Another potential cause for concern in Moscow is that EU arms will compete with Russian arms producers in terms of quality. The Chinese have procured Russian fighters, diesel submarines, destroyers, and surface-to-air missiles, but they need state-of-the-art communications, computers, plus surveillance and reconnaissance systems to make that military hardware more effective (Lenta.ru, February 22). Therefore, it is understood that Russian arms exports to China are set to face formidable European competition.
Apart from bilateral arrangements, Moscow also has a multi-lateral vehicle for security interaction with Beijing: the Shanghai Cooperation Organization (SCO), a six-member group that includes Russia, China, Kazakhstan, Kyrgyzstan, Tajikistan, and Uzbekistan. The SCO represents the first time China has committed itself to a regional collective security agreement.

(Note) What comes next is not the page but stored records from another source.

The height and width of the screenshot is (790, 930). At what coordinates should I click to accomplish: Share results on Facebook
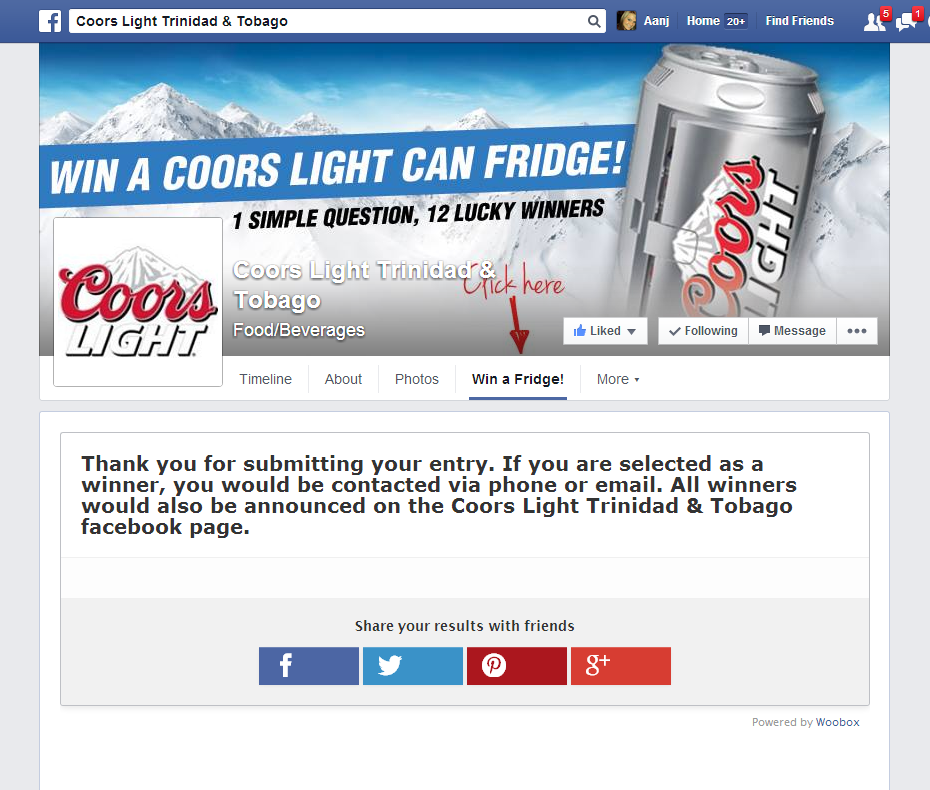(308, 666)
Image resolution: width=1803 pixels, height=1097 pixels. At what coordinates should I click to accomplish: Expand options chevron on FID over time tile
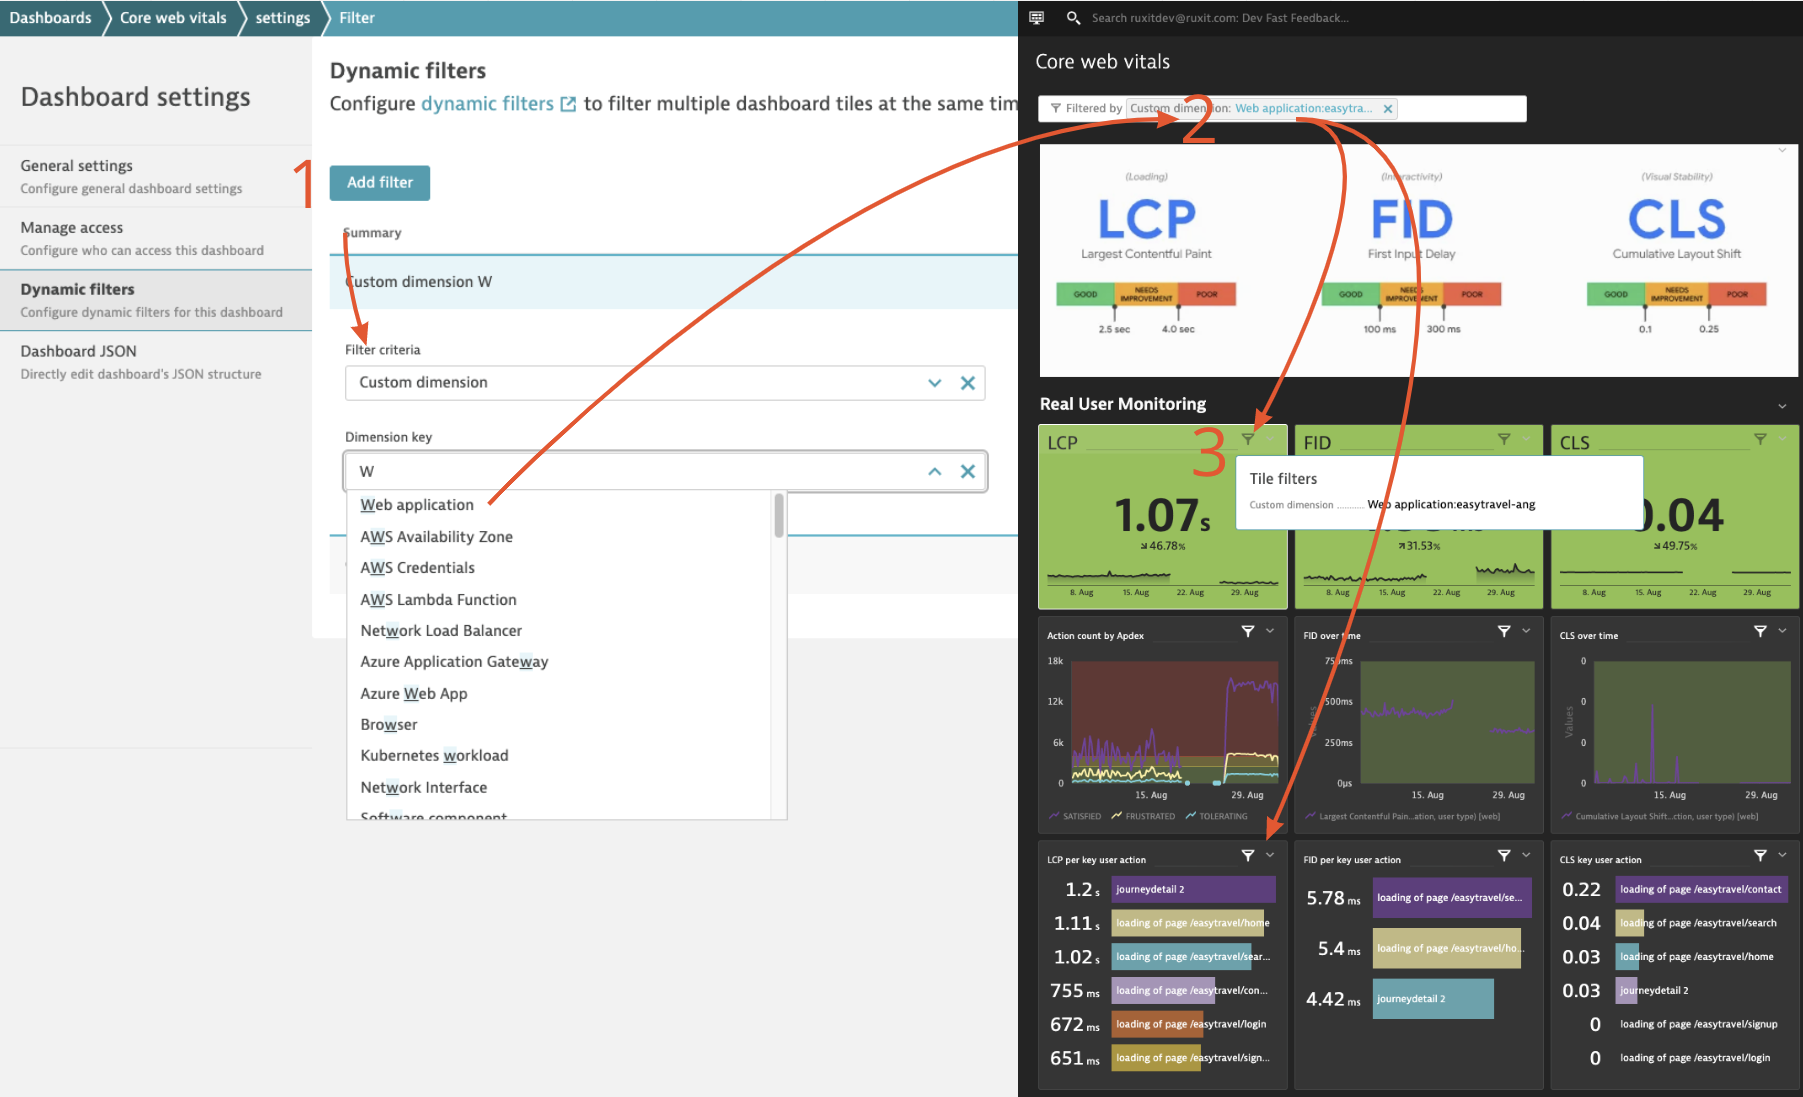1525,631

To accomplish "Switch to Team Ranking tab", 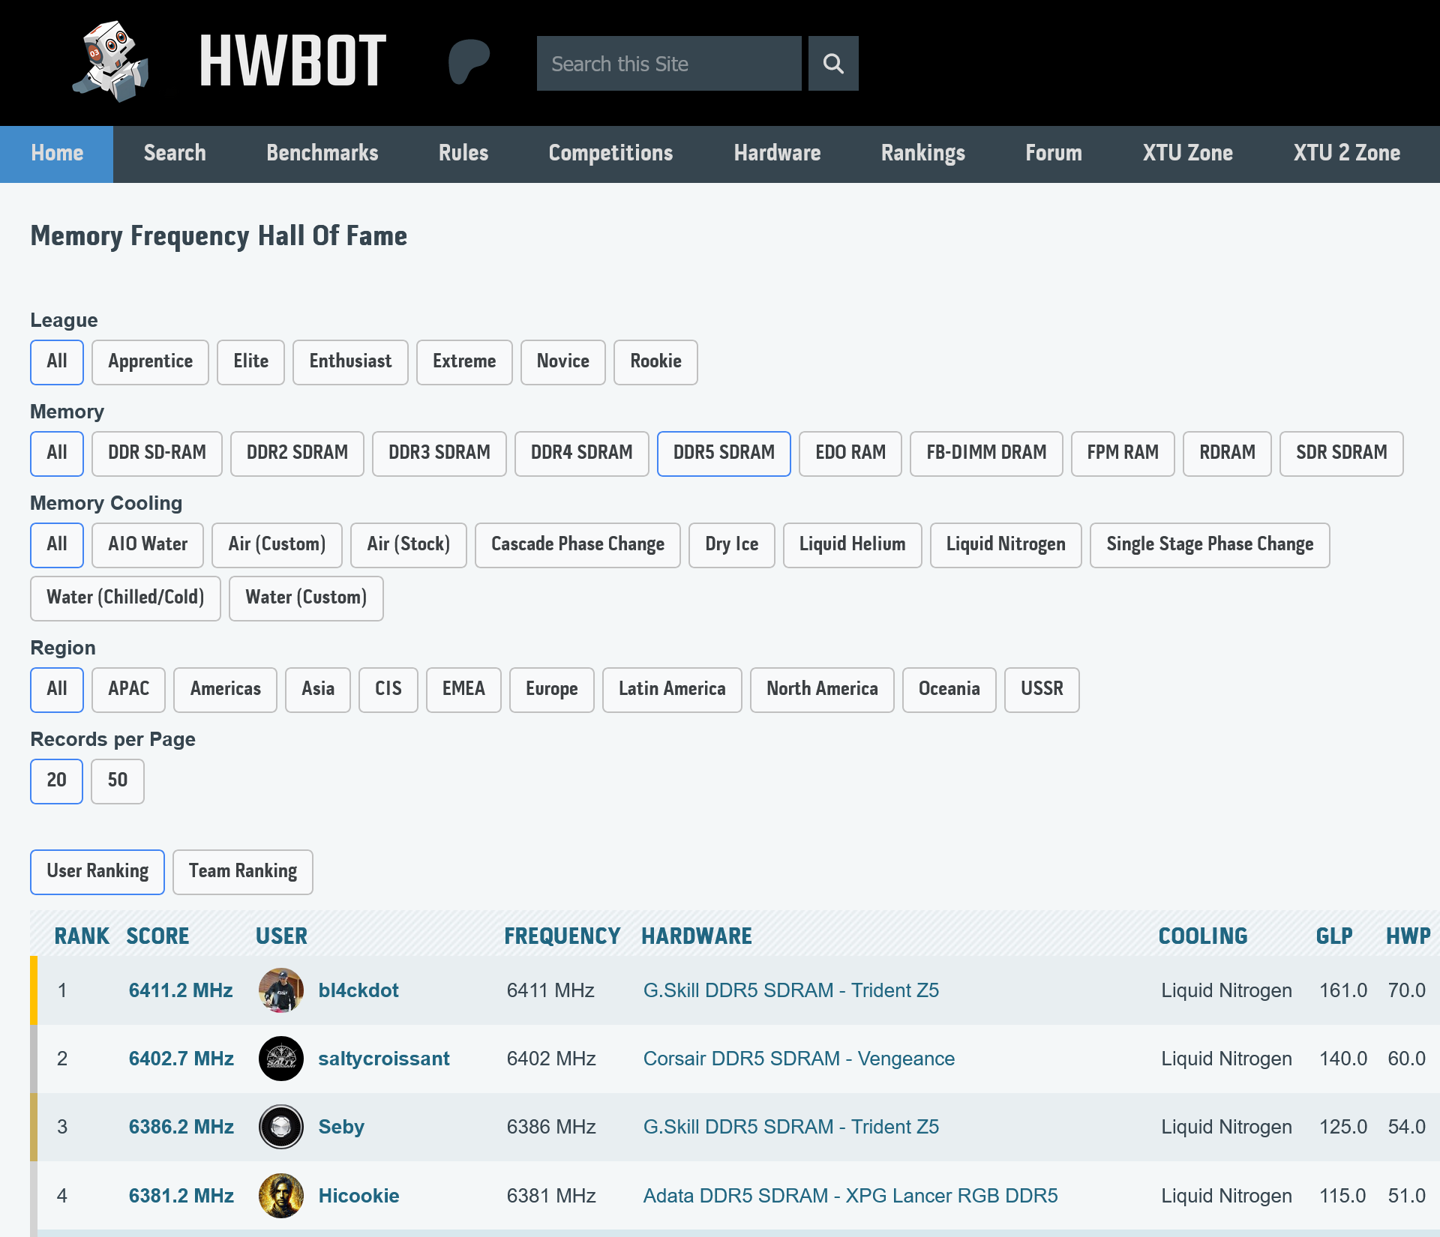I will pos(242,872).
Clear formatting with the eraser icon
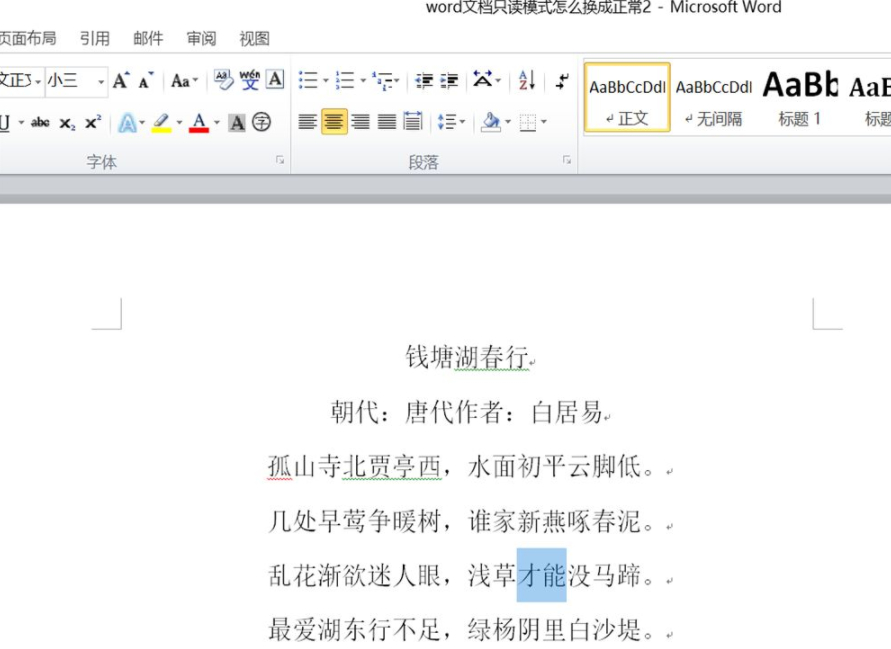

Russia, Kyrgyzstan, Kazakhstan, and Tajikistan, as well as Armenia and Belarus, are also members of an alliance of former Soviet republics known as the Collective Security Treaty Organization, or the CSTO. Within the framework of the CSTO, Moscow has pledged to supply weapons to other member states at Russia’s domestic prices, which are significantly lower than international rates. It is understood that a similar initiative for the SCO could eventually give Russia a competitive edge over future EU arms exports to China.
Surprisingly, Russia advocates closer ties between the SCO and the West. Last week, for example, Russian Foreign Minister Sergei Lavrov called for cooperation between the SCO and NATO. “The CSTO has already initiated [efforts] to establish interaction with NATO,” Lavrov told a press conference following the February 25 SCO ministerial meeting in Astana, Kazakhstan (Interfax, February 25). The meeting also reportedly highlighted plans to sign a nuclear-free zone treaty for Central Asia later this year, but made no mention of other security arrangements, including arms trade.
Although affecting Russia’s interests, the embargo issue largely remains a problem for U.S.-EU-China relations. During his European tour in February 2005, President George W. Bush said there was “deep concern” in the United States that lifting the European Union’s arms embargo against China would change the balance of relations between China and Taiwan. Also in February, the U.S. House of Representatives passed a resolution (411-3) that condemned the European Union’s plans.
Nonetheless, French President Chirac announced after talks with President Bush that Europe was about to remove “the last obstacles” to its relations with China. On February 22, the Chinese Foreign Ministry indicated that lifting the “erroneous and outdated measure” would help develop China-EU relations.